Skirnir despediu-se e já retornava, quando cruzou com uma patrulha adiantada dos
gigantes guerreiros de Gymir, que retornavam um pouco à frente do rei. Sem indagar
nada, eles foram logo sacando suas espadas e investindo contra o servo de Freyr, o qual
ordenou de imediato à sua arma que desse combate aos agressores. A espada cumpriu
mais uma vez, brilhantemente, o seu papel. Infelizmente, uma funesta surpresa
aguardava o pobre Skirnir, pois, mesmo após terminada a breve escaramuça - na qual
pereceram todos os gigantes -, a espada não retornou para a sua bainha. Skirnir,
lançando o cavalo em todas as direções chamou por ela durante o resto do dia, porém
sem sucesso: a espada de Freyr havia desaparecido para sempre!

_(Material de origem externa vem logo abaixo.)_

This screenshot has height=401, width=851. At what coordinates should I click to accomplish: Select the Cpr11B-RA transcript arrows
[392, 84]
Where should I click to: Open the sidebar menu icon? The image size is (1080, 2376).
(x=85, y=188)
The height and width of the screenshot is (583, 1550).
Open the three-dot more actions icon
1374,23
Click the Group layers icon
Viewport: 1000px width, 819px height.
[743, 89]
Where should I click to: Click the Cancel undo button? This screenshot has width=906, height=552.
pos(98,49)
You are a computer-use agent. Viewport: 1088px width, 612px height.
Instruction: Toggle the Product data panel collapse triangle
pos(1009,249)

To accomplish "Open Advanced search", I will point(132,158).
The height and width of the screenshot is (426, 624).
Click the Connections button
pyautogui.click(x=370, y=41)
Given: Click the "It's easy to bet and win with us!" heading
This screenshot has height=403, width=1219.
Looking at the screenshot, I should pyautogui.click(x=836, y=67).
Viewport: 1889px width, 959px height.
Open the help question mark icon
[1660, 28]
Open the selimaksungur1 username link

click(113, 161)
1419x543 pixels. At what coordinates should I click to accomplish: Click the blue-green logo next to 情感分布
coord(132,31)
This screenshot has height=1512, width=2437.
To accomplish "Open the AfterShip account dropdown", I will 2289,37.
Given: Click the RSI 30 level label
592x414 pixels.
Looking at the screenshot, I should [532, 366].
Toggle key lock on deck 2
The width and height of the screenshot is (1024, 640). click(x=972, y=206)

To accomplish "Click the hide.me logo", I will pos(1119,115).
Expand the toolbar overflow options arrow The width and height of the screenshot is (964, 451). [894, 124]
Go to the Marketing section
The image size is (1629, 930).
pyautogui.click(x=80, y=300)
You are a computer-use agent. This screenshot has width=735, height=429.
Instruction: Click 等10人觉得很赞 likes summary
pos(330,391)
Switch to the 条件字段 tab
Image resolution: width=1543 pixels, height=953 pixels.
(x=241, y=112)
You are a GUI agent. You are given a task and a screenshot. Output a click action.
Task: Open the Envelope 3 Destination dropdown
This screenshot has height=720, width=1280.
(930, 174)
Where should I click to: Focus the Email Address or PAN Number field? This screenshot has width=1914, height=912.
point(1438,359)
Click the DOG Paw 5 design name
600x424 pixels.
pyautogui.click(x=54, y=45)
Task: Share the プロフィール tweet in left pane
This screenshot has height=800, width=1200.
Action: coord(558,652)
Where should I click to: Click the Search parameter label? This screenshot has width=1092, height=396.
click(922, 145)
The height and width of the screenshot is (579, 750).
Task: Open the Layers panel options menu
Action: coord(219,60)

- Justos céus! - exclamou o mensageiro. - E, agora, o que será de mim, quando
chegar ao palácio de meu senhor sem sua espada?
Durante todo o longo trajeto de retorno, ele teve um peso indescritível na alma.
Quem sabe a espada, cansada de defender alguém que não o seu legítimo dono,
resolvera fugir em busca de Freyr, pensava Skirnir, com um fiapo de esperança. Mas
quando finalmente chegou em casa para dar as boas novas do noivado, teve a
desagradável surpresa de não a encontrar com seu antigo dono.
Felizmente, o mensageiro não levara em conta também o fato de que a alegria que
levava era muito superior à tristeza que tinha a esconder, de modo que a reprimenda que
teve de escutar de seu amo não foi, afinal, nem a décima parte do que esperava. Freyr
preferiu deter-se na condição imposta por Gerda, que lhe parecia mais amarga que
qualquer outro infortúnio.
- Uma noite já é bem longa; duas, mais longas ainda. Mas, como poderei suportar
nove infinitas noites?
O tempo passou, afinal, e, no dia aprazado, lá estava a bela Gerda a esperar por
ele, no campo repleto de trigo, com seus cabelos dourados a se confundir com os
delgados talos dos cereais. "Embora, hoje, não haja o vento a esvoaçar seu cabelo,
mesmo assim, ouso dizer que está ainda mais bela e delicada do que naquele primeiro
dia em que a avistei!", pensou Freyr, ao se aproximar, apaixonadamente, da jovem.
Freyr e Gerda foram muito felizes, embora, em algumas noites, ele tivesse sonhos
magníficos com sua poderosa espada, que o tornara um dia invencível. Quando
acordava, porém, suas mãos tocavam a pele macia da esposa a dormir, calmamente, ao
seu lado. Então, Freyr sentia seu coração povoar-se de um misto de tristeza e alegria.